▶ _Try it_
For this exercise, retype every record below exactly and keep the pictures out.

### Data for this exercise

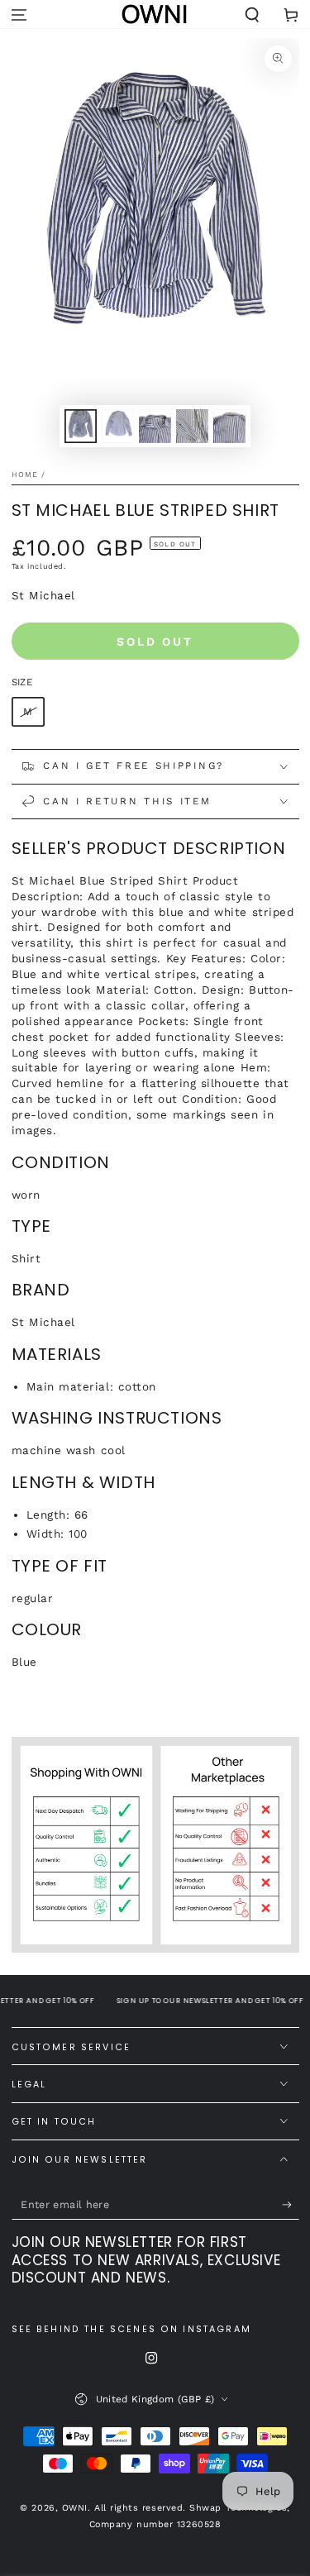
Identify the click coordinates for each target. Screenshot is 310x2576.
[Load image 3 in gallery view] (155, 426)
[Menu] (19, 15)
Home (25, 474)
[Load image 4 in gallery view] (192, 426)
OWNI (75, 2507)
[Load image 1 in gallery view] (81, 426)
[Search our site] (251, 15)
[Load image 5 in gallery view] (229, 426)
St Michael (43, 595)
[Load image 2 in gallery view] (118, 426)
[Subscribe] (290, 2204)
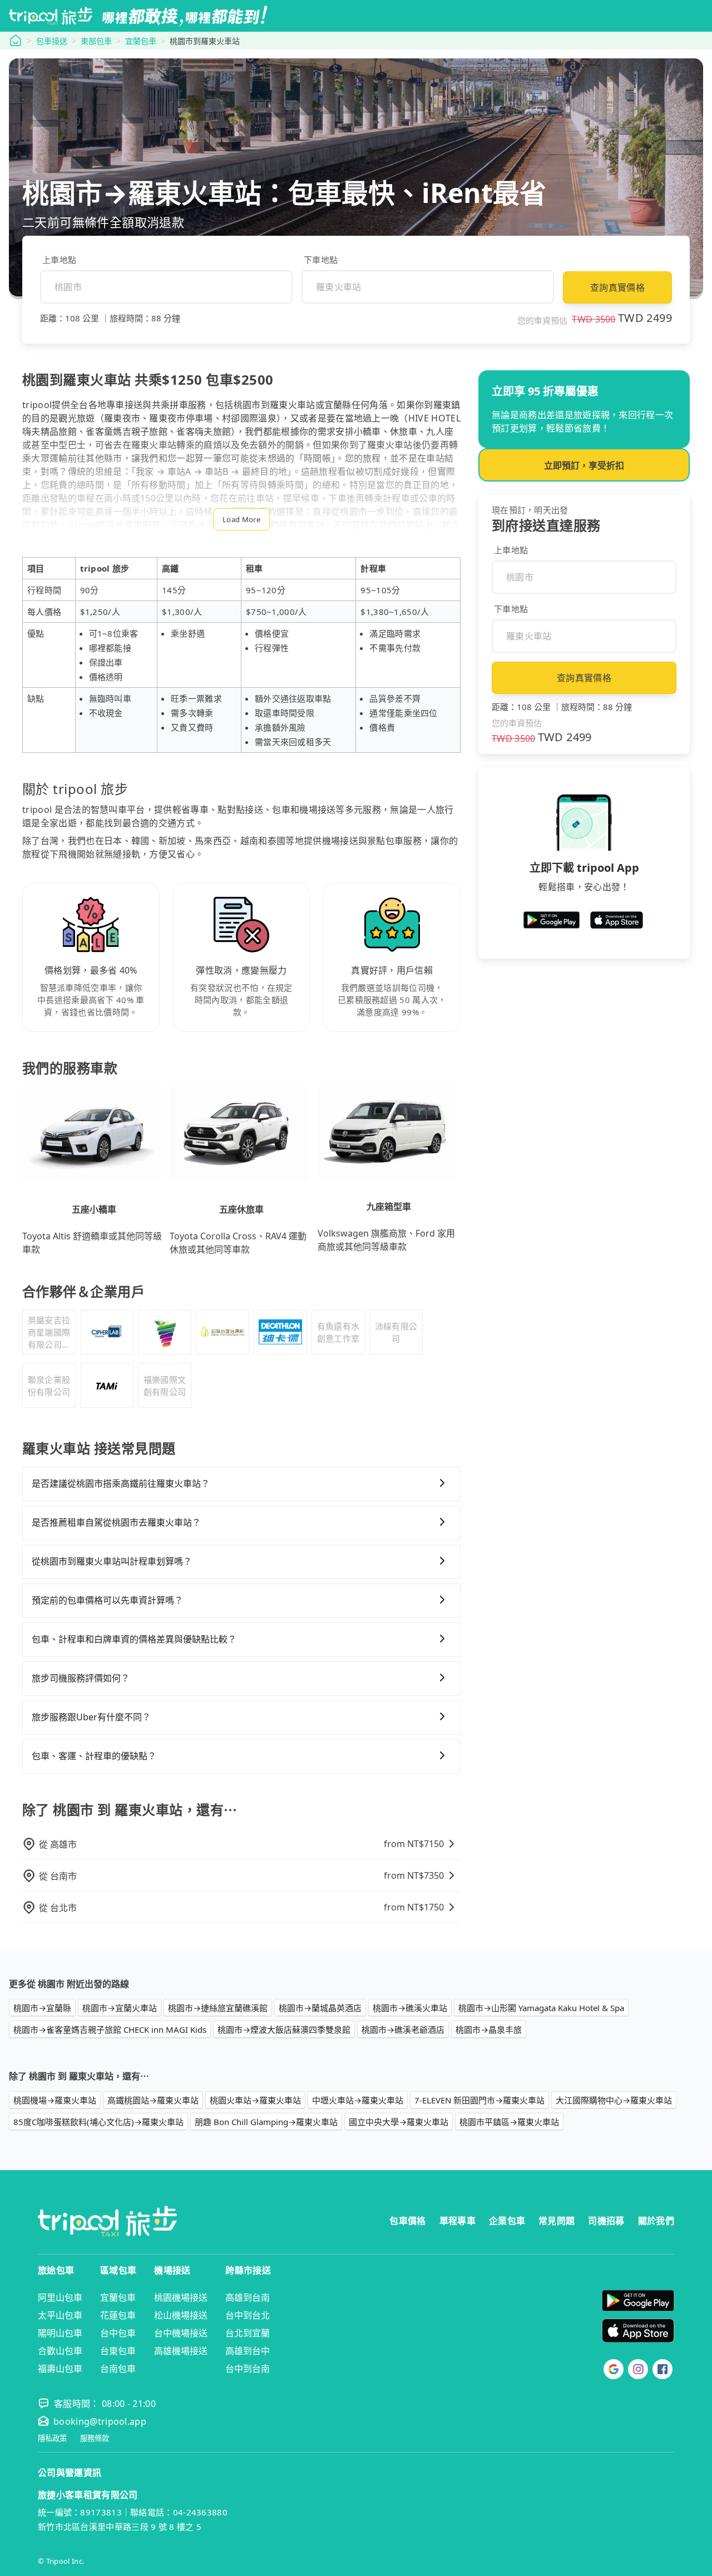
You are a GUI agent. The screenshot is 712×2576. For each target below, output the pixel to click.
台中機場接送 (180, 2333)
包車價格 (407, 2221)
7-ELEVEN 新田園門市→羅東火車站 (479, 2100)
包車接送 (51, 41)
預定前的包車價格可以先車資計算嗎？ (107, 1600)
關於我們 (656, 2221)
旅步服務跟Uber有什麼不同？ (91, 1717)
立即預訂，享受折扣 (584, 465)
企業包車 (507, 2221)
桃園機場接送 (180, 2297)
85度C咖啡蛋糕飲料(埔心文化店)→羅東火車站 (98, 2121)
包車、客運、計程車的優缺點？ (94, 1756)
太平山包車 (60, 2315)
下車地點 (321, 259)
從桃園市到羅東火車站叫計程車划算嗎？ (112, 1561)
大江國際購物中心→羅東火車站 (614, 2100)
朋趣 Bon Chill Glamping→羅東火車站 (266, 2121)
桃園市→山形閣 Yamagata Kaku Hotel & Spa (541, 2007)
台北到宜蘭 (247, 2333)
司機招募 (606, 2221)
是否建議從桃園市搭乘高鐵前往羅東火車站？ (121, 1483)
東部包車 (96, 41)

######

▶ _Response for this exercise_
Identify the click coordinates for each target. Screenshot is 310x2576.
[Load image 3 in gallery view] (155, 426)
[Menu] (19, 15)
Home (25, 474)
[Load image 4 in gallery view] (192, 426)
OWNI (75, 2507)
[Load image 1 in gallery view] (81, 426)
[Search our site] (251, 15)
[Load image 5 in gallery view] (229, 426)
St Michael (43, 595)
[Load image 2 in gallery view] (118, 426)
[Subscribe] (290, 2204)
You are a GUI agent. The screenshot is 712×2576. For each target below, output the pixel to click.
台中機場接送 (180, 2333)
包車價格 (407, 2221)
7-ELEVEN 新田園門市→羅東火車站 (479, 2100)
包車接送 (51, 41)
預定前的包車價格可以先車資計算嗎？ (107, 1600)
關於我們 (656, 2221)
旅步服務跟Uber有什麼不同？ (91, 1717)
立即預訂，享受折扣 (584, 465)
企業包車 (507, 2221)
桃園機場接送 (180, 2297)
85度C咖啡蛋糕飲料(埔心文化店)→羅東火車站 (98, 2121)
包車、客運、計程車的優缺點？ (94, 1756)
太平山包車 (60, 2315)
下車地點 (321, 259)
從桃園市到羅東火車站叫計程車划算嗎？ (112, 1561)
大江國際購物中心→羅東火車站 (614, 2100)
朋趣 Bon Chill Glamping→羅東火車站 (266, 2121)
桃園市→山形閣 Yamagata Kaku Hotel & Spa (541, 2007)
台北到宜蘭 (247, 2333)
司機招募 (606, 2221)
是否建議從桃園市搭乘高鐵前往羅東火車站？ (121, 1483)
東部包車 (96, 41)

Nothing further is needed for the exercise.